Mr. Billman’s Phantom is more romantic and seductive, less dark in feel, and contains sensitive family matters, violence (gunshots, explosions) and action. The Phantom is not over-the-top deranged as the Phantoms of the movies.

If you want a Phantom to fall for, Mr. Billman is it. The Phantom is a composite of vampire, mystery man and Superman. Every woman wants a masked mystery man, (preferably in a cape)

If you want a Christine to take under your wing because you think she’s fabulous, well, sir, Ms. Seidl’s Christine is she.

You are familiar with the Webber songs of the Broadway hit, but this Phantom delivers  fascinating new ballads and arias to charm you. The musical placed in an opera house plays like an operetta.

If you like opera and thrive on its high hysteria and over the top drama and splendid tragic endings that uplift and hold out hope, this is the stuff your dreams are made of. If you like romantic musicals with an ending building to the future, well you’re going to cry but you will want to know what the real Matthew Billman looks like under the mask. And the only way you can see that is in the Playbill.

It’s the gilded age in Paris.

Here’s the situation. Phantom begins with a “Thump Thump Thump”  of the live orchestra trending with a doom beat the ill-fated romance of an overture as Parisians stream about the streets in front of the Paris Opera.

Ms. Seidl’s  Christine is singing in the streets of Paris like so many young actors with her marvelous  Melodies de Paris and is noticed by Count Philippe, a bon vivant (Larry Luck) a patron of the opera who gives her his card to introduce her to the new opera managers.

Cut to the opera house: the Phantom commands with his tall, broad-shouldered figure and his cape, which he uses like a sidekick and sings the ominous Paris Is a Tomb giving you an idea of the loneliness of this tortured young man who has lived his live in the catacombs of the Opera House for most of his 20-odd years. He is virile, isolated and all he knows is the opera.

Meanwhile, in the manager’s office, the wife of the new opera house manager,  Carlotta (Sandy Rosenberg) has fired the long-time manager of the House, Gerard Carriere played stylishly and sensitively by James Van Treuren.

Carriere has for years helped Eric (The Phantom) to live in the depths of the Opera Building and the answer why he has helped  him is not explained. Eric wears a mask.  Ms. Rosenberg does a malicious delicious This Place is Mine a prelude to the conflict to come.

Carlotta who wants to sing lead in her own opera house listens to Christine sing who has used her card of introduction and confines her to wardrobe.

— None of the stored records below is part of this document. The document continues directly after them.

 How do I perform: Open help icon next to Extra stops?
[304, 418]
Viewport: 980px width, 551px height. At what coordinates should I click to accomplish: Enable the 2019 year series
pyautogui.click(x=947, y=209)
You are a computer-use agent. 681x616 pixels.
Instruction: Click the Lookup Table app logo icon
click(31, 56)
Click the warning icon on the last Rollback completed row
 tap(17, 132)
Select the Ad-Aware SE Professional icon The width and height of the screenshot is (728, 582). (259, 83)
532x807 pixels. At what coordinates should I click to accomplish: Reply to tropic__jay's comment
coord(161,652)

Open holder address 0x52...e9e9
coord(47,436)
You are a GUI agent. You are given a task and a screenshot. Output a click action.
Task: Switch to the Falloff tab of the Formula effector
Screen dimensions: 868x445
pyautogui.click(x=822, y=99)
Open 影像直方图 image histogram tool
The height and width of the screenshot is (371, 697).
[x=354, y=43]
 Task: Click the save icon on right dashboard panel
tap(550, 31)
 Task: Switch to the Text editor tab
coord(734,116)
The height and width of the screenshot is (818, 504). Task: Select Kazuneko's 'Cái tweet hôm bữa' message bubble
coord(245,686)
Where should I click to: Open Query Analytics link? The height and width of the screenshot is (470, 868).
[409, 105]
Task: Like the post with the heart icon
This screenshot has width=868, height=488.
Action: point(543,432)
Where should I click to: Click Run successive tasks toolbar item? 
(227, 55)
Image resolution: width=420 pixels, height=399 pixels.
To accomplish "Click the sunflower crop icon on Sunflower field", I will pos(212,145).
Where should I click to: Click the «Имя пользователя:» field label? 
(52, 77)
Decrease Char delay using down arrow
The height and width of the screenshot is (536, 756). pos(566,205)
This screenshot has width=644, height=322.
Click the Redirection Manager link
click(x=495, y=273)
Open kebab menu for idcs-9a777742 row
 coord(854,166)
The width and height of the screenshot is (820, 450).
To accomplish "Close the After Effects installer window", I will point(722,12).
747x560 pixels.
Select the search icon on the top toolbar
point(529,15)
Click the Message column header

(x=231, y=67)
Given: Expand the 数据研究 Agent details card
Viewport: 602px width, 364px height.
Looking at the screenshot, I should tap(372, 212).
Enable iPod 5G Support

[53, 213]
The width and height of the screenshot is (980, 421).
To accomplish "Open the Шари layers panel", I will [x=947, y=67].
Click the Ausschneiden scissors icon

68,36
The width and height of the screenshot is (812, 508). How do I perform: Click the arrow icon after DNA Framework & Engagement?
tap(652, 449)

Eric, the Phantom watching from  a place of concealment is smitten listening to her sing to herself. He is smitten. He offers Christine singing lessons.

Christine is equally intrigued with the tall,towering mystery man and especially his moody sensitive brown eyes.  In the first of their duets, Home solidifies the audience’s equally smitten relationship with the two leads.

When the two sing the audience bravos every time they finish with a flourish.

The Phantom brings down the house with his ode to Christine’s talent, You are Music. This is a blockbuster where Mr. Billman just makes the audience soar with the spirit of his caring for Christine.

As the Phantom (who has learned to sing from his mother) teaches Christine her Fa-la-la’s  stage left, their work is seamlessly staged by Director Tom Plum’s two scene-split with intrigue at the Opera House.

Nailing It! Eric prepares Christine for a singing competition at the Bistro which she (Ms. Seidel in white) of course, nails with her Christine Oligato and As You Would Love Paree.

Carlotta jealous of Christine’s talent has plans for her. She gives her a lead role, and after a suspenseful interlude in Christine’s dressing room, Christine makes a serious mistake.

The first act  flies by with the mounting drama, glorious songs and downright lurkiness of it, ending in an opera opening disaster. The audience left with a cliff-hanger for Act Two.

It’s the Phantom to her rescue. Has she lost her voice?  Will she live? What have they done to her?

Second Act: Plot deepens. The Phantom has carried Christine to safety with a marvelous boat  drifting romantically across the lagoon beneath the opera house. The boat with the Phantom poling to a secret refuge, the elegant Phantom’s Bedroom. And who is the mysterious woman on the headboard of the bed?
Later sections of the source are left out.